Kirby: Missionary ‘white bible’ is more guidebook than rulebook

Robert Kirby

I still have my original Latter-day Saint Missionary Handbook, the small (4.5 inches by 3.5 inches) white, plastic-covered one I carried around for two sweaty, rainy years in South America starting in 1973.

When I opened it this morning, a dried bug and tiny bits of vegetation fell out. Obviously it’s been a while. The handbook is wrinkled, tattered, and, in some places, annotated with handwritten notes best left lost to posterity.

The 40-page booklet constituted guidelines to be followed by missionaries. In some more draconian districts, several pages were required to be read aloud to the assembled district every morning before breakfast.

The occasion of this particular revisit is the announcement that The Church of Jesus Christ of Latter-day Saints soon will issue a new “white bible” to its missionaries.

No doubt the Missionary Handbook has been updated previously, although, with churches, you never can tell. The procedures in my white bible sound like they were set down personally by Brigham Young. Here are a few:

“Avoid counseling members on personal matters.”

You mean like which God they should believe in? How much more personal can you get than giving someone advice on how not to got to hell?

“Write your parents every week.”

I kept this guideline, even though it wasn’t always reciprocated. There were weeks when the only letter I received was from the Old Man in Thailand and Vietnam.

“Long experience has shown that it is not wise to telephone home or to talk by telephone to friends.”

Shut up. This might be a workable guideline today (although the church relaxed that rule earlier this year) but back then, we sometimes went for weeks without even seeing a telephone. And when we did, it took at least 30 minutes for a horrendously expensive call to be put through to the United States.

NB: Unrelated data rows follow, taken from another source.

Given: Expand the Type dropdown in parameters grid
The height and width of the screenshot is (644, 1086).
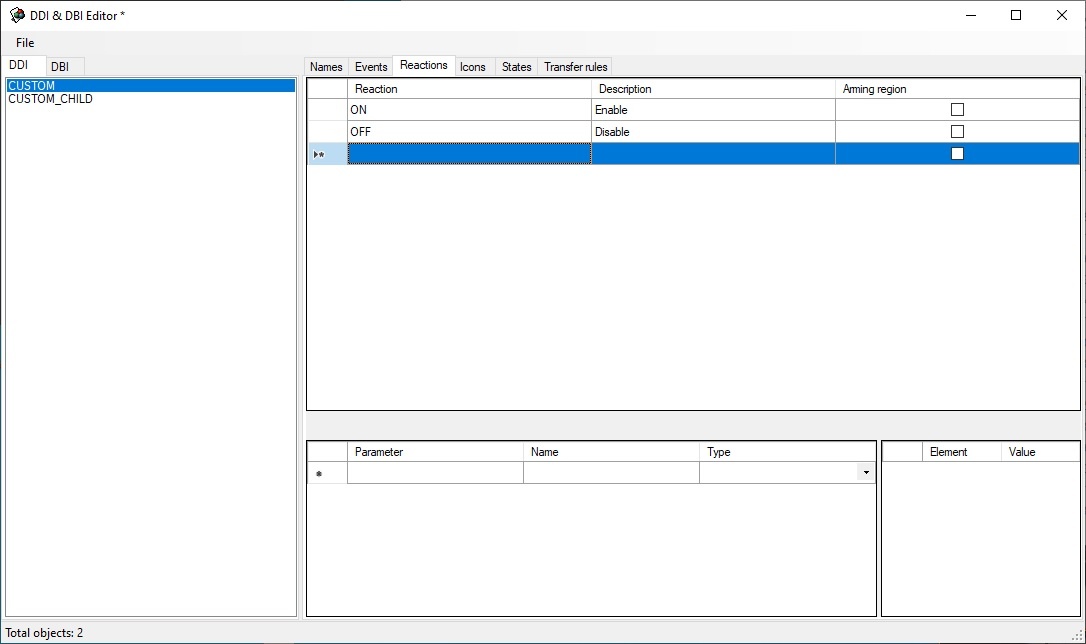Looking at the screenshot, I should (865, 473).
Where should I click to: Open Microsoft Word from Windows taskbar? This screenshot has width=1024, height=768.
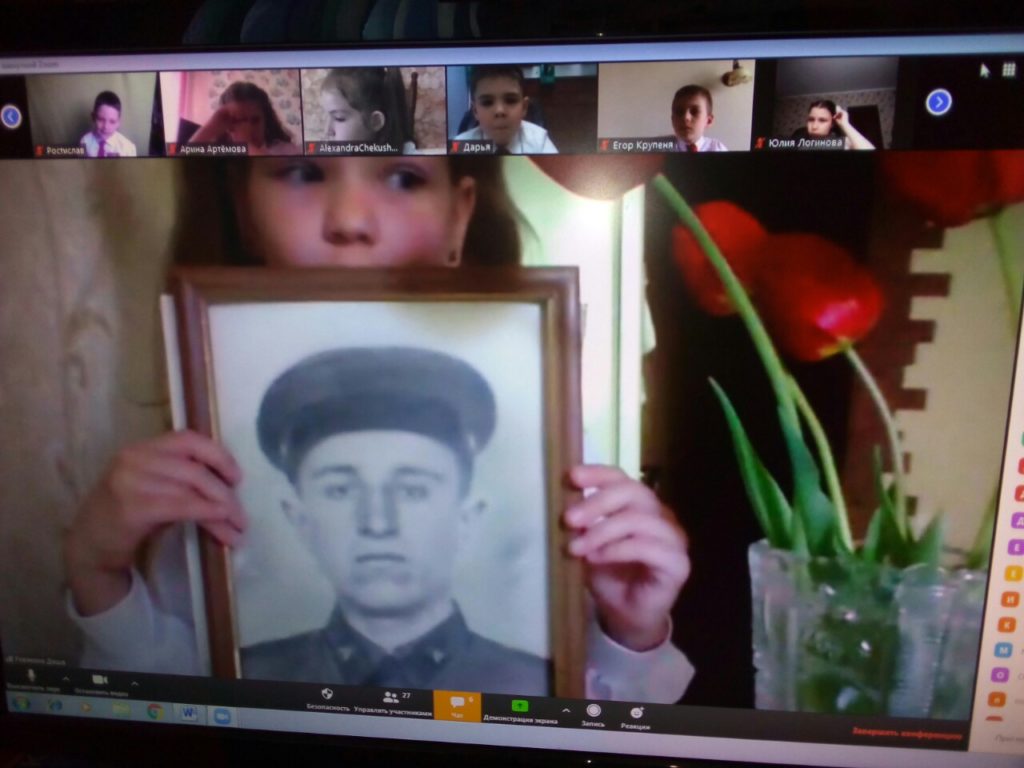click(188, 713)
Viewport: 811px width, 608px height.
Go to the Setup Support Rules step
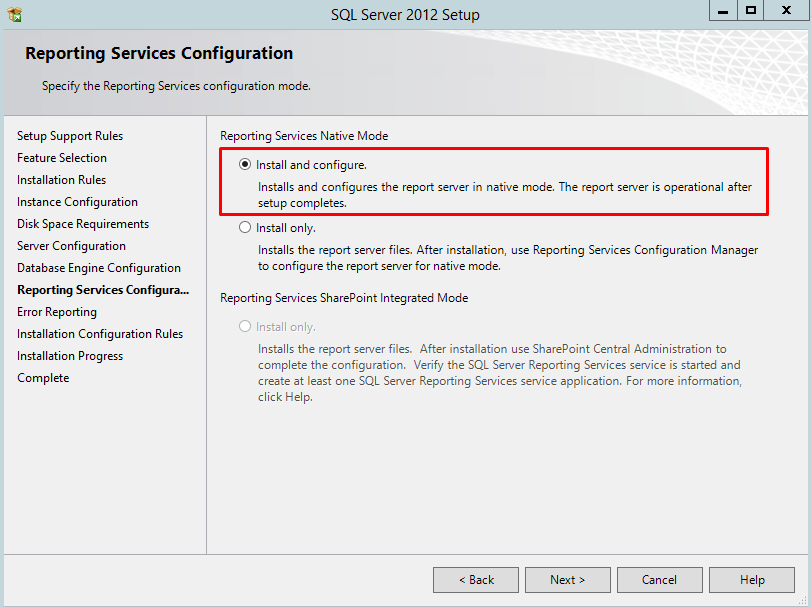coord(70,136)
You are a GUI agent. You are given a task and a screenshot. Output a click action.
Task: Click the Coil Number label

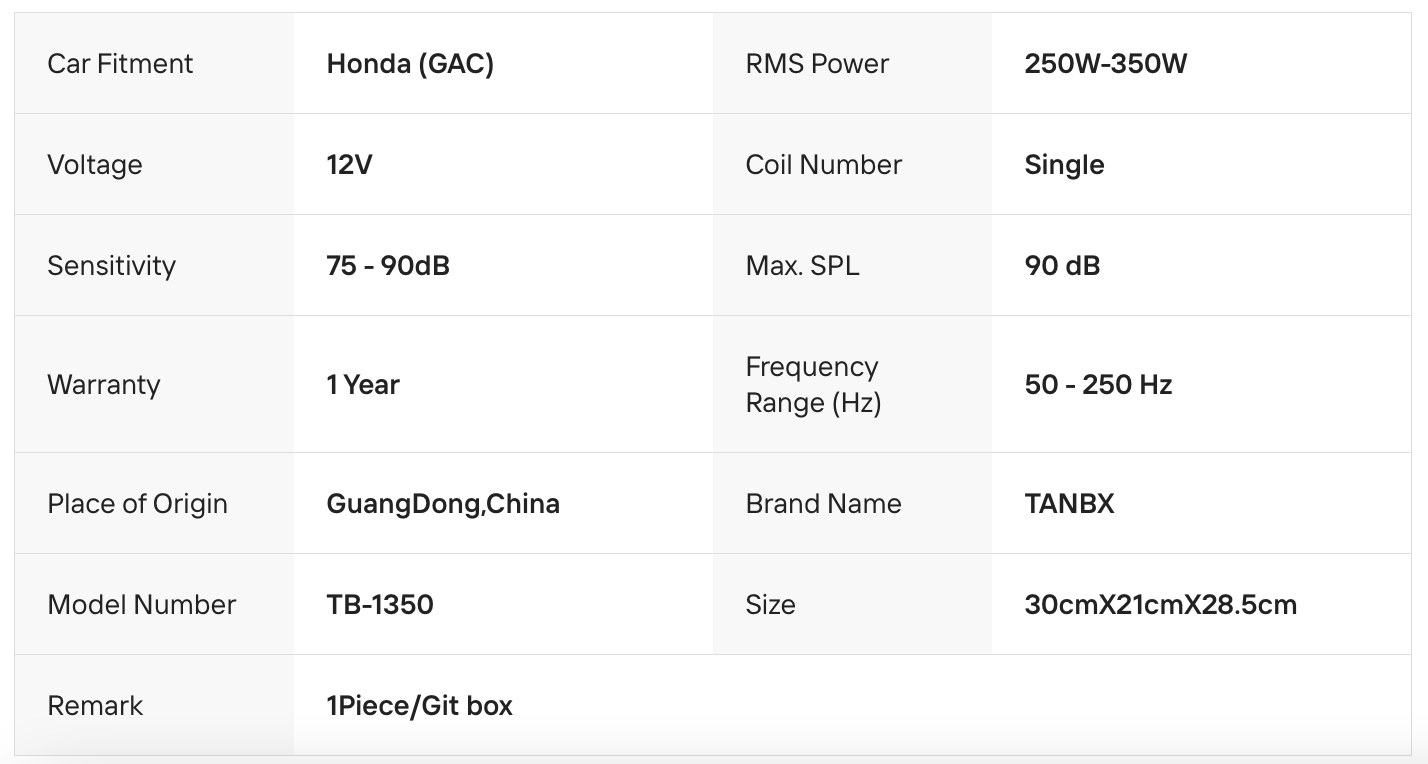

“Do not borrow anything from anyone or loan money, even to your companion.”

I crossed this one out within the first month. While avoiding indebtedness makes sense on a strictly superficial level, ATMs and electronic banking hadn’t been invented yet. Also, we were burglarized on a fairly regular basis. Being able to eat the rest of the week sometimes required a bit of guideline stretching.

“The viewing of television programs should be restricted to such things as conference broadcasts.”

If the people we were visiting had a TV — or even electricity — it’s rare that anything was worth watching. Although, there were times (and companions) when the buffoonery of “Titanes en El Ring” (a wrestling program from Buenos Aires) was the only occasion I had to smile.

“It is against mission policy to engage in water sports.”

Fine, but nobody told the members of the San Jose de Carrasco branch, who automatically “rebaptized” all new elders to their area by throwing them into the ocean.

We were counseled to avoid contact sports, making fun of local customs, and having pets. That last one I completely ignored. The final five months of my mission were spent with a dog named Lurch, one the best/smartest companions ever.

“Correspondence with anyone of the opposite sex living within the mission boundaries is against mission policy.”

This guideline I faithfully kept. Never even came close to breaking it. Fat lot of good it did me, though, because I became sexually involved with a female missionary from the same mission anyway.

We managed to dodge severe church discipline, because we were home six months and married by the time any of that happened.

The rest of my battered white bible contains assorted reverse logic comments, the occasional blasphemous thought, a Scotch-taped tick I got out of Lurch’s ear, pictures of my parents, blurrily underlined passages, and my blood type.

Hopefully, the new “white bible” will be easier to follow. We are, after all, talking about kids.